*** Opening of Working data ***

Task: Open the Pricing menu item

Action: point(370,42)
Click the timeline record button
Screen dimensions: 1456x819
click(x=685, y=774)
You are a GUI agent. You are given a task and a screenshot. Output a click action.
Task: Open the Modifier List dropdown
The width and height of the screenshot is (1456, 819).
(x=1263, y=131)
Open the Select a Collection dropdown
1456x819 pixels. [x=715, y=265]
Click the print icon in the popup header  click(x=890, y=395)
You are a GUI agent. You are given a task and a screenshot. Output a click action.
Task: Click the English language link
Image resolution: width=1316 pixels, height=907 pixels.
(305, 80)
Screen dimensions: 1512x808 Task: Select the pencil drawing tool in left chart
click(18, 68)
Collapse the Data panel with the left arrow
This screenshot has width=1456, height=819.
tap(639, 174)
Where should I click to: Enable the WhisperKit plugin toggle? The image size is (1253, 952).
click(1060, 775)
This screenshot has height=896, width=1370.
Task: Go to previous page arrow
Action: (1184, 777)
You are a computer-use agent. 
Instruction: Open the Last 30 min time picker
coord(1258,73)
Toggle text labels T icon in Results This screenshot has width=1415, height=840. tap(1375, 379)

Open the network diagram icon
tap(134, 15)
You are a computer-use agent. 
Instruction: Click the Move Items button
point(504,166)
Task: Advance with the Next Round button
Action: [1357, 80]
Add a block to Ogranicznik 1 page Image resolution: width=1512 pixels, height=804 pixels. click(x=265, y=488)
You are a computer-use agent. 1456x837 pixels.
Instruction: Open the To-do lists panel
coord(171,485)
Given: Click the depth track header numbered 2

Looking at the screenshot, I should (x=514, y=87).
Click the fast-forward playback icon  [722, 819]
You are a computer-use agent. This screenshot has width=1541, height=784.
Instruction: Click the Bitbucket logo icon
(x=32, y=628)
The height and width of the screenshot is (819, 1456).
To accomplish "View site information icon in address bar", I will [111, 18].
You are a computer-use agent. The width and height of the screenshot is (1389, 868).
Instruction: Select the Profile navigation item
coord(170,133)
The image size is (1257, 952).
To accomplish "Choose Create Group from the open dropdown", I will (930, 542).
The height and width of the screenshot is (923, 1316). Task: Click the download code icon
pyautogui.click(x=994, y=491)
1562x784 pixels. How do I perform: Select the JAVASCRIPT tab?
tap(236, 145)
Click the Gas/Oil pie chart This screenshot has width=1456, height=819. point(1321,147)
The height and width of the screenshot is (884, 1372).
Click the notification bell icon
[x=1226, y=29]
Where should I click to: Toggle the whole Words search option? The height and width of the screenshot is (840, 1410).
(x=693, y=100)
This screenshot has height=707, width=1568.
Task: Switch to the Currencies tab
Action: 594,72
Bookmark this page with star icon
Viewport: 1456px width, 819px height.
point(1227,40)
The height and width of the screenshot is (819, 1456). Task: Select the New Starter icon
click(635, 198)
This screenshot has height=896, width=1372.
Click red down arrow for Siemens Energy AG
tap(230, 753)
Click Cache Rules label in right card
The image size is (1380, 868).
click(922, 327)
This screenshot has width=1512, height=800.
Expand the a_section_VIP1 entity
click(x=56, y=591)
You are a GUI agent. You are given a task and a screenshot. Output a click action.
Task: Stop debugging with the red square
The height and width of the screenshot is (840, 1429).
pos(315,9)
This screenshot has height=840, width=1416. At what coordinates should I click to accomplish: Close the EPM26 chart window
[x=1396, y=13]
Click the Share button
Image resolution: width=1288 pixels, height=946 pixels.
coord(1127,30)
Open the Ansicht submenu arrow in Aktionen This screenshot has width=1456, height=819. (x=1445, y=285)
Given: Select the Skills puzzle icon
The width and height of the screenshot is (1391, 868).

*** Close of Working data ***

Exercise details: Your task is to restate every record exactly.

Task output:
Task: Open the Pricing menu item

Action: point(370,42)
Click the timeline record button
Screen dimensions: 1456x819
click(x=685, y=774)
You are a GUI agent. You are given a task and a screenshot. Output a click action.
Task: Open the Modifier List dropdown
The width and height of the screenshot is (1456, 819).
(x=1263, y=131)
Open the Select a Collection dropdown
1456x819 pixels. [x=715, y=265]
Click the print icon in the popup header  click(x=890, y=395)
You are a GUI agent. You are given a task and a screenshot. Output a click action.
Task: Click the English language link
Image resolution: width=1316 pixels, height=907 pixels.
(305, 80)
Screen dimensions: 1512x808 Task: Select the pencil drawing tool in left chart
click(18, 68)
Collapse the Data panel with the left arrow
This screenshot has width=1456, height=819.
tap(639, 174)
Where should I click to: Enable the WhisperKit plugin toggle? The image size is (1253, 952).
click(1060, 775)
This screenshot has height=896, width=1370.
Task: Go to previous page arrow
Action: (1184, 777)
You are a computer-use agent. 
Instruction: Open the Last 30 min time picker
coord(1258,73)
Toggle text labels T icon in Results This screenshot has width=1415, height=840. tap(1375, 379)

Open the network diagram icon
tap(134, 15)
You are a computer-use agent. 
Instruction: Click the Move Items button
point(504,166)
Task: Advance with the Next Round button
Action: [1357, 80]
Add a block to Ogranicznik 1 page Image resolution: width=1512 pixels, height=804 pixels. click(x=265, y=488)
You are a computer-use agent. 1456x837 pixels.
Instruction: Open the To-do lists panel
coord(171,485)
Given: Click the depth track header numbered 2

Looking at the screenshot, I should (x=514, y=87).
Click the fast-forward playback icon  [722, 819]
You are a computer-use agent. This screenshot has width=1541, height=784.
Instruction: Click the Bitbucket logo icon
(x=32, y=628)
The height and width of the screenshot is (819, 1456).
To accomplish "View site information icon in address bar", I will [111, 18].
You are a computer-use agent. The width and height of the screenshot is (1389, 868).
Instruction: Select the Profile navigation item
coord(170,133)
The image size is (1257, 952).
To accomplish "Choose Create Group from the open dropdown", I will (930, 542).
The height and width of the screenshot is (923, 1316). Task: Click the download code icon
pyautogui.click(x=994, y=491)
1562x784 pixels. How do I perform: Select the JAVASCRIPT tab?
tap(236, 145)
Click the Gas/Oil pie chart This screenshot has width=1456, height=819. point(1321,147)
The height and width of the screenshot is (884, 1372).
Click the notification bell icon
[x=1226, y=29]
Where should I click to: Toggle the whole Words search option? The height and width of the screenshot is (840, 1410).
(x=693, y=100)
This screenshot has height=707, width=1568.
Task: Switch to the Currencies tab
Action: 594,72
Bookmark this page with star icon
Viewport: 1456px width, 819px height.
point(1227,40)
The height and width of the screenshot is (819, 1456). Task: Select the New Starter icon
click(635, 198)
This screenshot has height=896, width=1372.
Click red down arrow for Siemens Energy AG
tap(230, 753)
Click Cache Rules label in right card
The image size is (1380, 868).
click(922, 327)
This screenshot has width=1512, height=800.
Expand the a_section_VIP1 entity
click(x=56, y=591)
You are a GUI agent. You are given a task and a screenshot. Output a click action.
Task: Stop debugging with the red square
The height and width of the screenshot is (840, 1429).
pos(315,9)
This screenshot has height=840, width=1416. At what coordinates should I click to accomplish: Close the EPM26 chart window
[x=1396, y=13]
Click the Share button
Image resolution: width=1288 pixels, height=946 pixels.
coord(1127,30)
Open the Ansicht submenu arrow in Aktionen This screenshot has width=1456, height=819. (x=1445, y=285)
Given: Select the Skills puzzle icon
The width and height of the screenshot is (1391, 868).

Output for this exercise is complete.